Set the data down once more, exactly as it is written.

### Records for processing ###

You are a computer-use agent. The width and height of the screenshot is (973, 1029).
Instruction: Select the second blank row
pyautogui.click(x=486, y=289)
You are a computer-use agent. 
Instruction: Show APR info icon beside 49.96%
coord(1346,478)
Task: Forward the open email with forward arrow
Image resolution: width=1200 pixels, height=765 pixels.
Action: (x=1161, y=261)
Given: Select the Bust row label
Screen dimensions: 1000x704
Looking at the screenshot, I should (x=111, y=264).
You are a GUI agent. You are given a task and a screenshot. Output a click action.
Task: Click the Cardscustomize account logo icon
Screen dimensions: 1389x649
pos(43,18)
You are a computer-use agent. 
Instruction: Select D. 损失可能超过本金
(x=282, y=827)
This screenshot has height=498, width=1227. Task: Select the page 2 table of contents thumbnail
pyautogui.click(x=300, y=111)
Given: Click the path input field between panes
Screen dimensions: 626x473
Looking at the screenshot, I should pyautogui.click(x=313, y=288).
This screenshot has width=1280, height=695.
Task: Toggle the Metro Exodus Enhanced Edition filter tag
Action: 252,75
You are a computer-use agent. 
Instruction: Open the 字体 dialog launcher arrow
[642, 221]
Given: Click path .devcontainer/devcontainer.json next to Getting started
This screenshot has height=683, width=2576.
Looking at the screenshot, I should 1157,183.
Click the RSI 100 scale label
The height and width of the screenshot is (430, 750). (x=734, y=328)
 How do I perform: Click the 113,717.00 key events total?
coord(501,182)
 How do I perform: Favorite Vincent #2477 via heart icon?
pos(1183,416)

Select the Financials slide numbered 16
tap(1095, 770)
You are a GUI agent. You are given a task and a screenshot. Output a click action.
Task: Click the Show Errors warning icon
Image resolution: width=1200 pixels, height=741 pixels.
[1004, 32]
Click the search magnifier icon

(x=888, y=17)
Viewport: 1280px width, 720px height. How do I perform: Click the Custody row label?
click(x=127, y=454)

###

Completed task:
You are a computer-use agent. The width and height of the screenshot is (973, 1029).
Instruction: Select the second blank row
pyautogui.click(x=486, y=289)
You are a computer-use agent. 
Instruction: Show APR info icon beside 49.96%
coord(1346,478)
Task: Forward the open email with forward arrow
Image resolution: width=1200 pixels, height=765 pixels.
Action: (x=1161, y=261)
Given: Select the Bust row label
Screen dimensions: 1000x704
Looking at the screenshot, I should (x=111, y=264).
You are a GUI agent. You are given a task and a screenshot. Output a click action.
Task: Click the Cardscustomize account logo icon
Screen dimensions: 1389x649
pos(43,18)
You are a computer-use agent. 
Instruction: Select D. 损失可能超过本金
(x=282, y=827)
This screenshot has height=498, width=1227. Task: Select the page 2 table of contents thumbnail
pyautogui.click(x=300, y=111)
Given: Click the path input field between panes
Screen dimensions: 626x473
Looking at the screenshot, I should pyautogui.click(x=313, y=288).
This screenshot has width=1280, height=695.
Task: Toggle the Metro Exodus Enhanced Edition filter tag
Action: 252,75
You are a computer-use agent. 
Instruction: Open the 字体 dialog launcher arrow
[642, 221]
Given: Click path .devcontainer/devcontainer.json next to Getting started
This screenshot has height=683, width=2576.
Looking at the screenshot, I should 1157,183.
Click the RSI 100 scale label
The height and width of the screenshot is (430, 750). (x=734, y=328)
 How do I perform: Click the 113,717.00 key events total?
coord(501,182)
 How do I perform: Favorite Vincent #2477 via heart icon?
pos(1183,416)

Select the Financials slide numbered 16
tap(1095, 770)
You are a GUI agent. You are given a task and a screenshot. Output a click action.
Task: Click the Show Errors warning icon
Image resolution: width=1200 pixels, height=741 pixels.
[1004, 32]
Click the search magnifier icon

(x=888, y=17)
Viewport: 1280px width, 720px height. How do I perform: Click the Custody row label?
click(x=127, y=454)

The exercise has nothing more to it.